Melbourne Stars’ prized recruit Andre Russell has muscled his BBL side to a six-wicket win over Sydney Thunder, clattering five COVID-safe sixes at Showground Stadium.
Russell’s unbeaten 42 from 21 balls proved the difference on Sunday night as the Stars reeled in a target of 152 in 17.1 overs, with the bedazzling innings deserving a bigger crowd than 4314.
The superstar, forbidden from mingling with teammates as per stringent biosecurity protocols for the final day of his quarantine period imposed by Cricket Australia, epitomised what proved a topsy-turvy Sunday night.
Russell went within a whisker of being caught on the rope after belting the ball to Daniel Sams at the end of the 16th over, with the third umpire agonising over every angle before deeming it to be six rather than out.
“I thought I was gone,” Russell admitted after the Stars backed up Friday night’s MCG thriller in style to make it consecutive wins over the Thunder.
“When I saw the catch, I was like ‘wow, well done’ … but his body language was down (afterwards).

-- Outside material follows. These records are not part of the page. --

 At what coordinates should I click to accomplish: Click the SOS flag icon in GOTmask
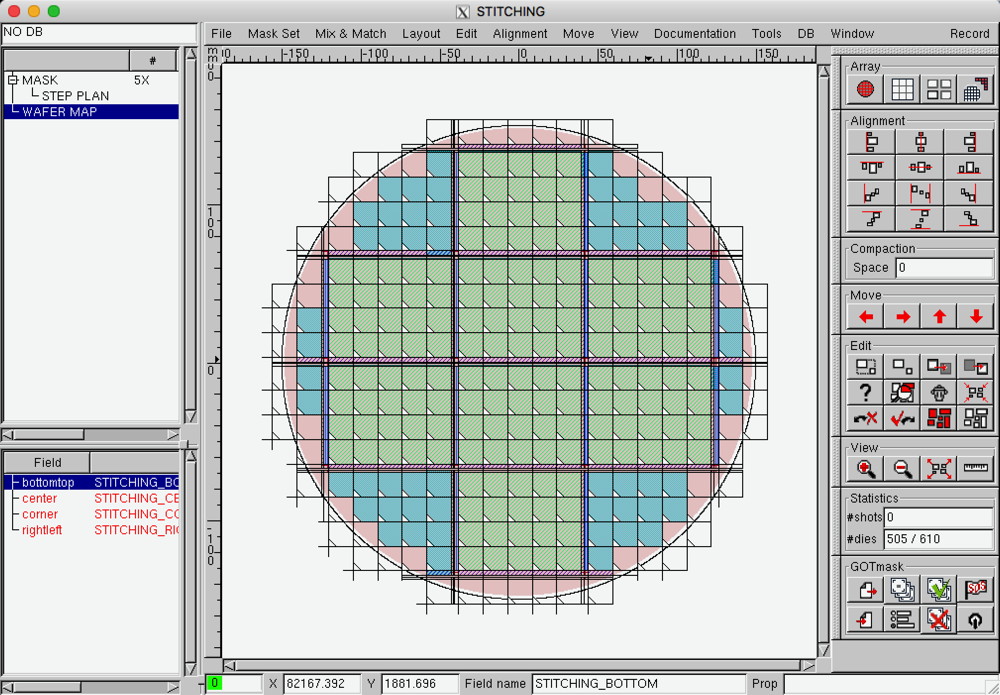(976, 590)
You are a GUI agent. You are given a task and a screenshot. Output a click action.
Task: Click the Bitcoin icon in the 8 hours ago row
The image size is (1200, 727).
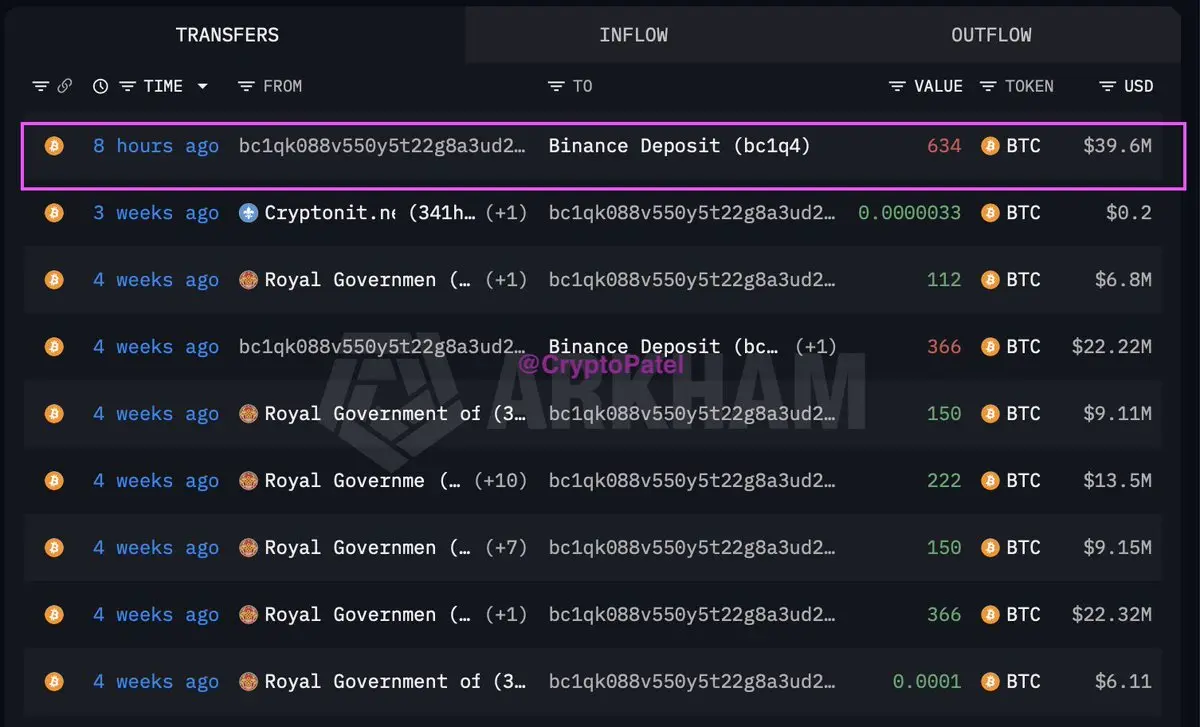[x=54, y=146]
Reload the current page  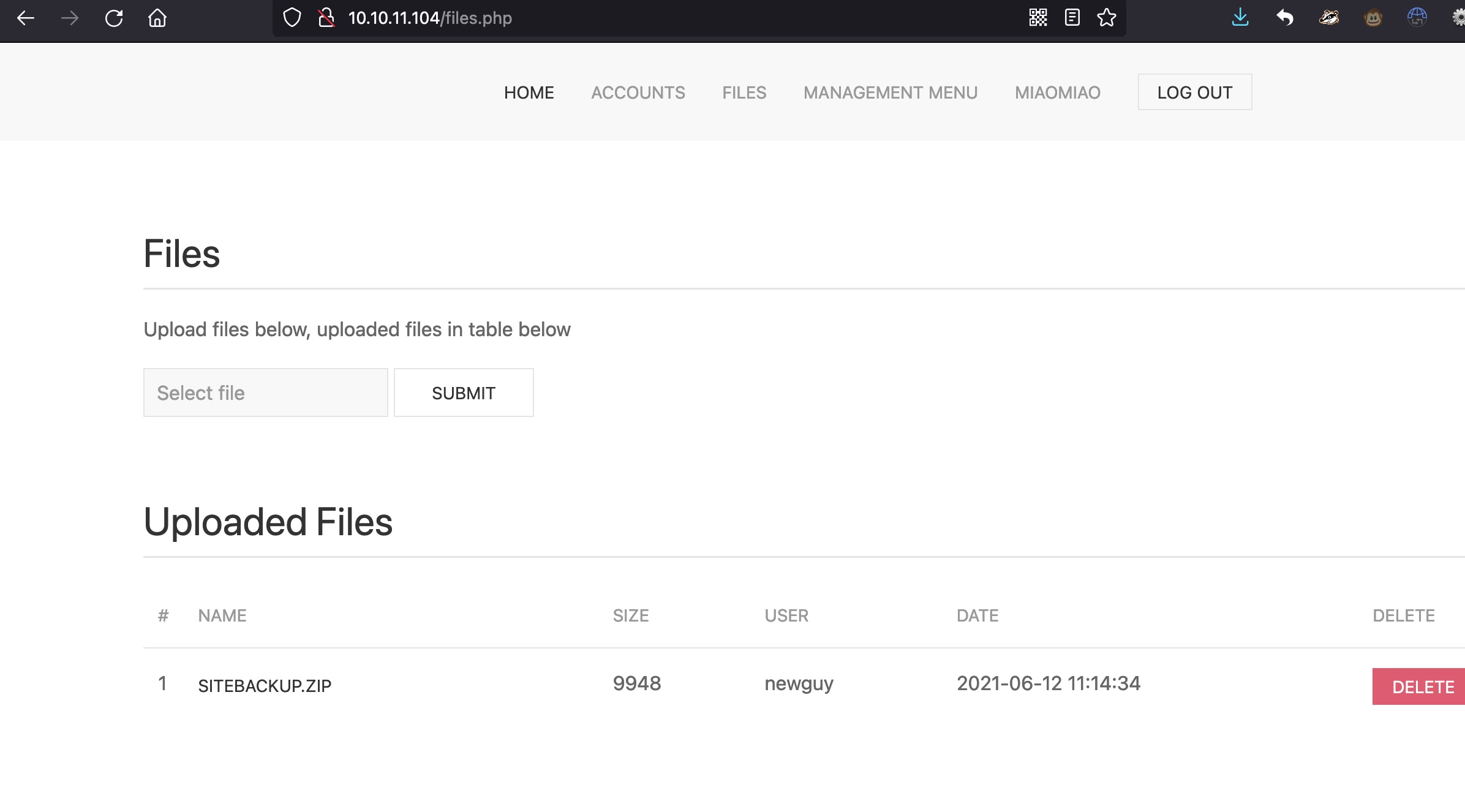point(114,18)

“As a fielder, if you’re confident and you don’t touch the rope then you’re definitely going to get up, celebrate with your mates.
“It (the biosecurity restrictions) are a bit strange and weird … but I’m not going to be too fussy about it, I’m happy to still be able to play cricket.”
Earlier, Russell had been on the end of some brutal treatment from Alex Ross, who whacked three consecutive sixes off the allrounder while helping himself to 23 runs from a single over.
“That’s the thing about being an allrounder … you go for runs, you have a chance to make up for it,” said the Jamaican.
Ross hit an unbeaten 77 to help the Thunder score 49 runs from their final three overs, fashioning a total that looked imposing when the Stars slipped to 2-32 after six overs.
Australia’s Twenty20 World Cup heroes Marcus Stoinis and Glenn Maxwell steadied then shifted momentum in a 59-run stand, seizing control with a flurry of boundaries.
But plucky legspinner Tanveer Sangha turned the match on its head yet again, removing Stoinis and Maxwell with consecutive balls in a double-wicket maiden of the highest calibre.
Sangha, who is already on the national selectors’ radar after enjoying a remarkable rise since last year’s BBL debut, could easily have ended Russell’s match-winning knock in the 15th over.
The ball bounced off Russell’s foot and onto the stumps.
The bails refused to budge, let alone fall to the ground.
“I couldn’t really believe it,” Sangha said.
“I want them to fall off every ball, if they could, but I just have to live with it.”
The unique arrangements for Russell and Afghanistan spinner Qais Ahmad created some amusing scenes, such as teammates encouraging Qais (2-17) with air high-fives and a circle of applause after a wicket.